_EXERCISE INSTRUCTIONS_.
Gather every line of the material below that contains the string "System", matching case exactly.

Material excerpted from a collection
■ ■ ■ ■ ■

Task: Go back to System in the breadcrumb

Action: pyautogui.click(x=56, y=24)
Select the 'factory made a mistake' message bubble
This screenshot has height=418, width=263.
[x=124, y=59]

■ ■ ■ ■ ■

_ANSWER FOR THE TASK_.
Task: Go back to System in the breadcrumb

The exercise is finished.